• _Assignment 1_
According to the passage on glucose tolerance testing in pregnancy, what percentage of pregnancies does gestational diabetes develop in?
• _Assignment 2_
In the passage on glucose tolerance testing in pregnancy, reproduce the section from "The glucose tolerance" up to and including "the physician's office.", renaming "woman" as "patient" wherever it occurs.
• _Assignment 3_
Write what comes next in the passage on glucose tolerance testing during pregnancy.

• _Provided passage_
▼▼▼
Taking a glucose tolerance test during pregnancy is necessary to protect both the mother and fetus. Gestational diabetes is a condition that occurs in a small percentage of pregnant women. Diagnosed during a glucose tolerance test during pregnancy, the condition is treatable for the remaining months of pregnancy. Not treating it can lead to long-lasting consequences for mother and child.
Gestational diabetes is one of three forms of diabetes. It occurs when a pregnant woman's pancreas does not secrete sufficient insulin in response to naturally higher blood glucose levels. The condition develops in 5-10% of pregnancies, with the chances being higher if the woman is overweight or has a history of type two diabetes. Symptoms are identical to that of type two diabetes: excessive thirst and/or increased urination. In most cases, though, the condition is asymptomatic and diagnosed during a glucose tolerance test.
The glucose tolerance test during pregnancy is identical to the test used to diagnose type one and two diabetes. A woman has a series of blood tests over several hours, before and after ingesting a small amount of pure glucose. If pancreatic function is normal, the body responds by releasing excess insulin and test results do not show a spike in blood glucose. With gestational diabetes, blood glucose remains higher than normal. Test results are generally available before a woman leaves the physician's office.
▲▲▲
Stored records
▼▼▼
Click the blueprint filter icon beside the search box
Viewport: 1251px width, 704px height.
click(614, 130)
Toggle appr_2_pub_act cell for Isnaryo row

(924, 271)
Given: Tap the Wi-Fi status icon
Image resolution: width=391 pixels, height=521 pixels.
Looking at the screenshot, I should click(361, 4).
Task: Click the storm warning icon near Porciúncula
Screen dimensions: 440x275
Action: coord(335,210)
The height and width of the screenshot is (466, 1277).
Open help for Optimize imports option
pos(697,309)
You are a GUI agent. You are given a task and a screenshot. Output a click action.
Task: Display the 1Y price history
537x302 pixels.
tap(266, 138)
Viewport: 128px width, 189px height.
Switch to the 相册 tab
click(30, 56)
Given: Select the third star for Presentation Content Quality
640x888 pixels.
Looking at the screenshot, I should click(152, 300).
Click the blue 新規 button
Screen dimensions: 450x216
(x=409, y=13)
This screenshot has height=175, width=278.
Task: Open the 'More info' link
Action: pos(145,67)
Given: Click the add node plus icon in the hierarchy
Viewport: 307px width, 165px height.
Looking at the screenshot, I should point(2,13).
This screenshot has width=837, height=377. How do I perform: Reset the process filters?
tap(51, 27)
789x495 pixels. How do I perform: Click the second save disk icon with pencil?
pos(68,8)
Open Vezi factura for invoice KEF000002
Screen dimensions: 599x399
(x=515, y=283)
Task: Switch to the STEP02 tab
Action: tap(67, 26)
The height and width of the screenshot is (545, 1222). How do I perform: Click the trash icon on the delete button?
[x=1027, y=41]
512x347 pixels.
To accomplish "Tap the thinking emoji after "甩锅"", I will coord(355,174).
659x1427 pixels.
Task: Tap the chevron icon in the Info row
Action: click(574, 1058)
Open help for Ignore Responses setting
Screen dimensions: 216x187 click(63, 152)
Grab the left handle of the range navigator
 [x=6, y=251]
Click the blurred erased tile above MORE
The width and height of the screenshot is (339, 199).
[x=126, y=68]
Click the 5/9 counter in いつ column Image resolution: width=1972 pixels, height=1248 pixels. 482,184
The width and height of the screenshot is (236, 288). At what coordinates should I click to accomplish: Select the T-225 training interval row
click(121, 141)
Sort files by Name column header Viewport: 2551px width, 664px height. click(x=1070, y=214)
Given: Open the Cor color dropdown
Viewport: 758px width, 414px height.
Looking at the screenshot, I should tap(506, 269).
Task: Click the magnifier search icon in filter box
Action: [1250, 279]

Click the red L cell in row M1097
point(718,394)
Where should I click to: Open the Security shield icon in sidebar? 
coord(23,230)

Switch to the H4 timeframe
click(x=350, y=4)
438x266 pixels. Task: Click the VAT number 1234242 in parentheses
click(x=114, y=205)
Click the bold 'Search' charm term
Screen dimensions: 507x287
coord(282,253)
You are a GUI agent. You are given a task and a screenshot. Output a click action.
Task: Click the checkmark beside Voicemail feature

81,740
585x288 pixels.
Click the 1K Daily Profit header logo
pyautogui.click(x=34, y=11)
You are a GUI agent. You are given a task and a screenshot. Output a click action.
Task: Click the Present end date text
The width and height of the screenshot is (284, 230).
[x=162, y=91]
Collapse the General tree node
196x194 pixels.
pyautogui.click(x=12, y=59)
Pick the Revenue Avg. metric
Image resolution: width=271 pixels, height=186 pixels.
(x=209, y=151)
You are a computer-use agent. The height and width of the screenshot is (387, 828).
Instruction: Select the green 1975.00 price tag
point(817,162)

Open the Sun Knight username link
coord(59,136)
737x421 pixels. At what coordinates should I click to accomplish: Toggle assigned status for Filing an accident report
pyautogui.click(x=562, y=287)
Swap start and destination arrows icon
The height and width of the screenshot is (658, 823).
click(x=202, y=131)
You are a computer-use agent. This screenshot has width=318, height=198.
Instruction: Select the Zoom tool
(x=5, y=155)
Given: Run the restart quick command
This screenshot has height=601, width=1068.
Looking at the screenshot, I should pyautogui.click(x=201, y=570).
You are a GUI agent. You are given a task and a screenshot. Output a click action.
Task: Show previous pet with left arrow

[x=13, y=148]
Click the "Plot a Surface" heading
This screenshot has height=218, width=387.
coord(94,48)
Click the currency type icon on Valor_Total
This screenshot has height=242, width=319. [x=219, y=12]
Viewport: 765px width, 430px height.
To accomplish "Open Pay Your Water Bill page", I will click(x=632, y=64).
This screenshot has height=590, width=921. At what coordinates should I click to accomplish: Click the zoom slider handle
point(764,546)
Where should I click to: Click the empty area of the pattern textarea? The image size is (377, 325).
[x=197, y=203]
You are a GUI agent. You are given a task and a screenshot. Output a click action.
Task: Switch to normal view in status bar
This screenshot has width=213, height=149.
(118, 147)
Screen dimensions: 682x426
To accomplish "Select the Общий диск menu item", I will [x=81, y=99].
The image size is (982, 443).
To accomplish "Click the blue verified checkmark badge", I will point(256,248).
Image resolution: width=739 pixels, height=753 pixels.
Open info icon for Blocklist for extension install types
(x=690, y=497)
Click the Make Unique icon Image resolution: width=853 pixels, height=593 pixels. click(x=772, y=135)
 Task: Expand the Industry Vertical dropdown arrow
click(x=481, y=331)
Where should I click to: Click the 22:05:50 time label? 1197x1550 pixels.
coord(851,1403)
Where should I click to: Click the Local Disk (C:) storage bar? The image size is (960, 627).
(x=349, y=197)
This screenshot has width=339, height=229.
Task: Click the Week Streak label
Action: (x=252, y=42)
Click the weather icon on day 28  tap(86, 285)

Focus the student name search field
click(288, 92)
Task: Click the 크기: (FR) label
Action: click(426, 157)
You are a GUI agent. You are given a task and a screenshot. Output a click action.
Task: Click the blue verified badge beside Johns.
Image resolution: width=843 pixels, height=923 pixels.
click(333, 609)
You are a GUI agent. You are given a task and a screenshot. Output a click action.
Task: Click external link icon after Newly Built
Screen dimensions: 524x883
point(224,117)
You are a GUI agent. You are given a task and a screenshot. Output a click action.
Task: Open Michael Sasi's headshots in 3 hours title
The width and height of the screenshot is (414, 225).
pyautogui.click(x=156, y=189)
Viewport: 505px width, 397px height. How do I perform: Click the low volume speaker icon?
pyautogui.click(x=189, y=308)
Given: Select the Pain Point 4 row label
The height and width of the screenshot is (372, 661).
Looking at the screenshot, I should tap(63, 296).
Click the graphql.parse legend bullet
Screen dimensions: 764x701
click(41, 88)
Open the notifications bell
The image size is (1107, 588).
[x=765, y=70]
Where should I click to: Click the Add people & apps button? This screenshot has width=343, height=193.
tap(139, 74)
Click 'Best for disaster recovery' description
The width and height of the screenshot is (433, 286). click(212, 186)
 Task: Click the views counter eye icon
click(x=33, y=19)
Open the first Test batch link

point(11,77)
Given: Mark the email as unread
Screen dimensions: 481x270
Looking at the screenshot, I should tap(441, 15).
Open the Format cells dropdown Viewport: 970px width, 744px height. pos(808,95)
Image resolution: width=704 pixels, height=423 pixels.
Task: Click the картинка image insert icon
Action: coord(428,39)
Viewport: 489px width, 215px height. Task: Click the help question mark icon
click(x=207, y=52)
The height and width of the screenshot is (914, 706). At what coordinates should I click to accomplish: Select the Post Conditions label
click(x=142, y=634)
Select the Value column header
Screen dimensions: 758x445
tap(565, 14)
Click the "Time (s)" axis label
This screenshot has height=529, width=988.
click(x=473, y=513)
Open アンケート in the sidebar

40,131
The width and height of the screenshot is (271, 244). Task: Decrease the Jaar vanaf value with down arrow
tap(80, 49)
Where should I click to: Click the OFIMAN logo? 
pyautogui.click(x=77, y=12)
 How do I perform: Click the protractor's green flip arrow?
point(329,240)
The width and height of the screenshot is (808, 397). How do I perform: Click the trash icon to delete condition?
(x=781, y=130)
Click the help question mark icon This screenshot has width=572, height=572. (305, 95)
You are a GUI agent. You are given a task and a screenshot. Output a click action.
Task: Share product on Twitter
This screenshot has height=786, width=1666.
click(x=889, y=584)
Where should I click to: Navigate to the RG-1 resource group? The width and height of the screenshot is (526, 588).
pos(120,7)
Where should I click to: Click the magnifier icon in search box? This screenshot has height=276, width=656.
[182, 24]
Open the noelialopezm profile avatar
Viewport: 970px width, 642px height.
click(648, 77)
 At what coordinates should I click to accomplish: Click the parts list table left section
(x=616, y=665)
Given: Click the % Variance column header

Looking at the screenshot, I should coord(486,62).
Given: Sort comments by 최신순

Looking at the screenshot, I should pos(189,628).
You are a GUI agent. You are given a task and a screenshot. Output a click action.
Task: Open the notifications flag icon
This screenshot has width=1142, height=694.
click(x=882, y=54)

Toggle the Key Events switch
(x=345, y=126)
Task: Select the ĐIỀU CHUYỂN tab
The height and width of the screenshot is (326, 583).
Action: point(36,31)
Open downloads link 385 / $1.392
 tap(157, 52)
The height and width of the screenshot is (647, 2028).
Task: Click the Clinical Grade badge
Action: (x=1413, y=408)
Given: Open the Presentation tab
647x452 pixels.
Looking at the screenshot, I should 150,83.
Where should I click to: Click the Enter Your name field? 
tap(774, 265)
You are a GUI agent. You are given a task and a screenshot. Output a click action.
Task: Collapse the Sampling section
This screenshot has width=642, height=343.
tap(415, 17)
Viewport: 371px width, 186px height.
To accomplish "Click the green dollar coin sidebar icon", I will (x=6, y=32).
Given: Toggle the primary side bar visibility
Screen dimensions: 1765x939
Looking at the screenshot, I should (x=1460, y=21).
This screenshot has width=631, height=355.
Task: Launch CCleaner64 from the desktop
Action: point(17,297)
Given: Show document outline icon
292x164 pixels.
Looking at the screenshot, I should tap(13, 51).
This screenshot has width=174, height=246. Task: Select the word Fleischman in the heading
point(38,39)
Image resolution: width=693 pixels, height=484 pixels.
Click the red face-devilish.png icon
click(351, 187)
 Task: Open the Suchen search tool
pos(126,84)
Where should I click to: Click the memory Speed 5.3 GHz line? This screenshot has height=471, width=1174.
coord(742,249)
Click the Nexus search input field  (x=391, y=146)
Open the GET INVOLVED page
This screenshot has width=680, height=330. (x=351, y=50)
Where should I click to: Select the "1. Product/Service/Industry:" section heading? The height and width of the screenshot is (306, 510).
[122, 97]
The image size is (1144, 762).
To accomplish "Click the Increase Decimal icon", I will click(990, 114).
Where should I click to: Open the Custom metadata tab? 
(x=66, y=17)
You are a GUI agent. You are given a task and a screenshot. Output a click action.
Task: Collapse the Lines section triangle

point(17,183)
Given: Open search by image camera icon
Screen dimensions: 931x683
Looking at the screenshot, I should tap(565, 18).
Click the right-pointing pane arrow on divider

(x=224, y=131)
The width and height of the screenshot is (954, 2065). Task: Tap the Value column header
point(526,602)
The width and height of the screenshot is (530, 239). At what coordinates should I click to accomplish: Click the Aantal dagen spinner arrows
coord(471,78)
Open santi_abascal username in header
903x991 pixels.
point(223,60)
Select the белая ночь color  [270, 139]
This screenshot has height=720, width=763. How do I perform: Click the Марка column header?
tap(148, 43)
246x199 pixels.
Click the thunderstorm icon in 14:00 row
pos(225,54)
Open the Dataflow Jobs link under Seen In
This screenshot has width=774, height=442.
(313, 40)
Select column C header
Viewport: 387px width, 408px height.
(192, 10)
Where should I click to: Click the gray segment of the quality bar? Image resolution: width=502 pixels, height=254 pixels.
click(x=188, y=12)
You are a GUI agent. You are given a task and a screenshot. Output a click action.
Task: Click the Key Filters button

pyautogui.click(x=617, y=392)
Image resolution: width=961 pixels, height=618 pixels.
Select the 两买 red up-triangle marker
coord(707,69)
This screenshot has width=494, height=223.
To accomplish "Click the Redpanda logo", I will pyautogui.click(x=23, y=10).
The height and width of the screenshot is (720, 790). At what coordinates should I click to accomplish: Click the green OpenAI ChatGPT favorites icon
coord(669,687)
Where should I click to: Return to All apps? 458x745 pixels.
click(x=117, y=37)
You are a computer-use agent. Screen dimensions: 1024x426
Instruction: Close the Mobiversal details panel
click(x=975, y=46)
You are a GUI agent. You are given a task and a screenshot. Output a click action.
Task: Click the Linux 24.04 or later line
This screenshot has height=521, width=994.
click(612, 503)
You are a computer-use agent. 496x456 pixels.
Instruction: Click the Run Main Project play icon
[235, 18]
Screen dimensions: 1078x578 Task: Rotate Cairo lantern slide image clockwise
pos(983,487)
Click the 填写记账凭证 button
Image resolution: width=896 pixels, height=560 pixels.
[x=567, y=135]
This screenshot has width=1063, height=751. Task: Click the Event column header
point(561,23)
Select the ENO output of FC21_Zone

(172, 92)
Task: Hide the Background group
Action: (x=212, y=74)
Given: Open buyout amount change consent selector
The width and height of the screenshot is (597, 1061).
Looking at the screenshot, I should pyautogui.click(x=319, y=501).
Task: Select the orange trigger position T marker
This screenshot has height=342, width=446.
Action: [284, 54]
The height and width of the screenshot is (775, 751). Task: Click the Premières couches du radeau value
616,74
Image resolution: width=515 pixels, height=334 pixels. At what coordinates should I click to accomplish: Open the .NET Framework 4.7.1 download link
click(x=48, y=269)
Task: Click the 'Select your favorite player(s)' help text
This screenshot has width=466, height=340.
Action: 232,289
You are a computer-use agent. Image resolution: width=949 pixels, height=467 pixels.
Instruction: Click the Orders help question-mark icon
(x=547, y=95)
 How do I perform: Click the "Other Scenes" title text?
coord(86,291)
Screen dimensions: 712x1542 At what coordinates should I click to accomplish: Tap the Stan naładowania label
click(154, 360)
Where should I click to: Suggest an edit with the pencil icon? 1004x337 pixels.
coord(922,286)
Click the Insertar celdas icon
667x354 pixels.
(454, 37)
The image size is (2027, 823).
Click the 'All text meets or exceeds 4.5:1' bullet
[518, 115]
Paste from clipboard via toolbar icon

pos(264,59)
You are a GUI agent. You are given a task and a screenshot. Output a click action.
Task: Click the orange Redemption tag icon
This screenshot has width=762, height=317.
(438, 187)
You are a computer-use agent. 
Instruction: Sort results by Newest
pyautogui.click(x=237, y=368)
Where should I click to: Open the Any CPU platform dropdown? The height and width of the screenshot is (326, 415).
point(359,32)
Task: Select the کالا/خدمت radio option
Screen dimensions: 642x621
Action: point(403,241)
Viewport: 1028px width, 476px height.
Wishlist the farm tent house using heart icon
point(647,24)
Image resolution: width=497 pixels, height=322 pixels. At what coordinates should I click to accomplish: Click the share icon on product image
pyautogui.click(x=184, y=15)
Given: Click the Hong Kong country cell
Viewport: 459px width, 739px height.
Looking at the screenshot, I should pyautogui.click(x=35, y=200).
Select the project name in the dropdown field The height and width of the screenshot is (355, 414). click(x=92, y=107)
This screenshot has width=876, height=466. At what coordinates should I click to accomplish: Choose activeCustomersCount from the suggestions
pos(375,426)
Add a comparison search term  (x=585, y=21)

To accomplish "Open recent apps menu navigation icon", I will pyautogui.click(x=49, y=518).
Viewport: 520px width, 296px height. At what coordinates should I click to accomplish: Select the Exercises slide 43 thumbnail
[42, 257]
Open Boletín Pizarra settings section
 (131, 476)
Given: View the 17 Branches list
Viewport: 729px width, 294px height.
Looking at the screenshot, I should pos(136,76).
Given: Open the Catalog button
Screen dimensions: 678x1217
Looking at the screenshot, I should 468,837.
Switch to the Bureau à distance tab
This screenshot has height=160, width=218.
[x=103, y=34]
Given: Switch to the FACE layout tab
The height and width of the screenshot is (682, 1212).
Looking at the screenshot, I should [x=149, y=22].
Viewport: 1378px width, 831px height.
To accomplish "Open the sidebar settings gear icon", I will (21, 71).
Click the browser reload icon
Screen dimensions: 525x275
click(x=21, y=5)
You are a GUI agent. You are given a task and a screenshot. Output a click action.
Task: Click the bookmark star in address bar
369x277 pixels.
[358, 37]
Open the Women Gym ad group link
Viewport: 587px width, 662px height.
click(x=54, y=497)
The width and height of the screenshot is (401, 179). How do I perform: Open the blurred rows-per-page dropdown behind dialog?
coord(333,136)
▲▲▲
• _Exercise output 1_
It develops in 5-10% of pregnancies.

• _Exercise output 2_
The glucose tolerance test during pregnancy is identical to the test used to diagnose type one and two diabetes. A patient has a series of blood tests over several hours, before and after ingesting a small amount of pure glucose. If pancreatic function is normal, the body responds by releasing excess insulin and test results do not show a spike in blood glucose. With gestational diabetes, blood glucose remains higher than normal. Test results are generally available before a patient leaves the physician's office.

• _Exercise output 3_
Most pregnant women who regularly visit their obstetrician have the test during their third trimester. If a woman does not have access to proper medical care, gestational diabetes can have a detrimental effect for mother and child. Children born to women with the untreated condition are more likely to have either low or high birth weight; the latter can necessitate Caesarian section. After pregnancy, mother and child have a greater chance of developing type two diabetes. As of 2011, research into the connection between untreated gestational diabetes and other conditions is under way.
Treating gestational diabetes is similar to treating types one and two diabetes. A woman will need to change her diet, cutting out carbohydrates and sugar; the goal of dietary change is to prevent spikes in blood glucose. Light exercise is sometimes recommended along with regular measuring of blood glucose levels. In very rare cases, medication and/or injecting insulin may be necessary. Taking these steps greatly reduces the likelihood of the side effects described in the previous paragraph.